The technology, dubbed Nightingale, uses a technique known as secret splitting to protect passwords, and other sensitive personal data from prying eyes.
Nightingale relies on sophisticated mathematics to randomly divide sensitive data such as passwords into two parts, which are then stored on two physically isolated servers.
A hacker would have to break into both servers before they could even attempt to reassemble a password, said RSA cryptographer, Burt Kaliski, who is developing the system.
Businesses will become increasingly interested in Nightingale as the trend towards single sign-on systems - which allow the public to access a wide range of web services using a single user name and password - accelerates, RSA believes.
"As companies realise their responsibility to protect the personal information of their staff and customers, they will want some technological alternatives that will help them manage the risk. You can invest in firewalls, virus detection and so on, but you are focusing on a single point of compromise. Nightingale gives you much better protection," said Kaliski.

__Tasks to carry out__.
**a.** Answer these about the Nightingale article:
(i) How many parts does Nightingale split sensitive data into?
(ii) Who is developing the system?
(iii) What trend does RSA expect to make businesses more interested in Nightingale?
**b.** Resume the Nightingale article, writing on from its final paragraph.
The material that comes next is from a different source than the Nightingale article.

__Data under study__.
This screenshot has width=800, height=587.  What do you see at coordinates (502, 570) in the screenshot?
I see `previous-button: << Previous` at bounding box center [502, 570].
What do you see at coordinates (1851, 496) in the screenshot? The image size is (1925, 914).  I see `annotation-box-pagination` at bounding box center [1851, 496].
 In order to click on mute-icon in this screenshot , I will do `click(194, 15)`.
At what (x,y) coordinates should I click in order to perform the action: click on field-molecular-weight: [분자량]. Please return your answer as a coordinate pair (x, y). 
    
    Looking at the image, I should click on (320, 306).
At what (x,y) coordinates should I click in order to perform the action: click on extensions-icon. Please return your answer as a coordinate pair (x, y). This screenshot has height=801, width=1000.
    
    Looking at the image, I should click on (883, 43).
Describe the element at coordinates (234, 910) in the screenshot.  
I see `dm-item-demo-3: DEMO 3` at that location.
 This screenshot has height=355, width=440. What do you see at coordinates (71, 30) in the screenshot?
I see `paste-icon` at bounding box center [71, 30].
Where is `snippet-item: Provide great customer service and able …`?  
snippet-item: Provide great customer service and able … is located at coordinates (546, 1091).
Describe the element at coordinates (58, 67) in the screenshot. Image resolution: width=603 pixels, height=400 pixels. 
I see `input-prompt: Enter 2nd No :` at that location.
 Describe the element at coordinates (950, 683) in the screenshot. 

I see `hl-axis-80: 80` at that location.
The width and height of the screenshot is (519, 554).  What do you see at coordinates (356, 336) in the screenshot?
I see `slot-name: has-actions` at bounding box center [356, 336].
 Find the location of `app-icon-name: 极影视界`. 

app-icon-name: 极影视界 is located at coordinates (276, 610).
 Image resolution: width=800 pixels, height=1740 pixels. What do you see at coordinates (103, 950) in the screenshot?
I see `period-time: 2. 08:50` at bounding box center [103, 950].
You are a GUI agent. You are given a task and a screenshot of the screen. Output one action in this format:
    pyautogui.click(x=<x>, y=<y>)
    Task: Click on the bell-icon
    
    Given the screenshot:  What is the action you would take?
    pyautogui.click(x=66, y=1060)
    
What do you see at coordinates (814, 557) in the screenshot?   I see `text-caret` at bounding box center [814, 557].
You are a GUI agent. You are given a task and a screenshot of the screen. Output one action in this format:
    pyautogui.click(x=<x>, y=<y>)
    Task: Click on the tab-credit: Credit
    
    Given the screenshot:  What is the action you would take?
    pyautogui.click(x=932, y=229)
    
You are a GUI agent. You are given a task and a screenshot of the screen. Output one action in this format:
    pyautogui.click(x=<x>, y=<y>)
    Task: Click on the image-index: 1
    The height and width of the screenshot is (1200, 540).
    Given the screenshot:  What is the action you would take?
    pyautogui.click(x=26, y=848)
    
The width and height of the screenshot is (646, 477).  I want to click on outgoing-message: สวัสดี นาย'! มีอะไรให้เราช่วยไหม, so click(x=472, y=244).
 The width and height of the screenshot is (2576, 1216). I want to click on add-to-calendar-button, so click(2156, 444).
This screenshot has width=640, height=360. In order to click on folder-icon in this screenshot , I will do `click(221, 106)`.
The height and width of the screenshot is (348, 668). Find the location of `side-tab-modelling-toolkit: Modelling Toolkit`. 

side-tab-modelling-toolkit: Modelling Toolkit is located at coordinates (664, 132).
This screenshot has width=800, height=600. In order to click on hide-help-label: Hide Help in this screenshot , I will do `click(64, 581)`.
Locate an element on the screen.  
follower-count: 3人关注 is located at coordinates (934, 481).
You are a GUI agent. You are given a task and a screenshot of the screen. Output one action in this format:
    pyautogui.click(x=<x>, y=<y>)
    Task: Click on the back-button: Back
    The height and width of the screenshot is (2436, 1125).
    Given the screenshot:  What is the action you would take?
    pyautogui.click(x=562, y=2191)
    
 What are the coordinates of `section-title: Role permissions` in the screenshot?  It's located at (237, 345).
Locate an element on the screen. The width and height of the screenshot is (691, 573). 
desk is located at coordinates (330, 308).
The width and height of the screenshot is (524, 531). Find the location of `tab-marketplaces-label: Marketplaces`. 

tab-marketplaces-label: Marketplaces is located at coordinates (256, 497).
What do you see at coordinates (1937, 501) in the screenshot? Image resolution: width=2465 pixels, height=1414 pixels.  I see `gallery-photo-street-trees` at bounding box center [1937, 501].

__Task results__.
**a.**
(i) Two parts.
(ii) Burt Kaliski, an RSA cryptographer.
(iii) The growing move toward single sign-on systems, which let the public use a wide range of web services with a single user name and password.

**b.**
The Nightingale technology can be combined with intrusion detection systems to provide an early warning system if one of the servers containing the sensitive split data is attacked.
"If one server is attacked, the administrator for the other server can be informed and it can be turned off. It gives you time to react," said Kaliski.
The technology is still at a prototype stage, but RSA expects to have a software developer's kit available by June.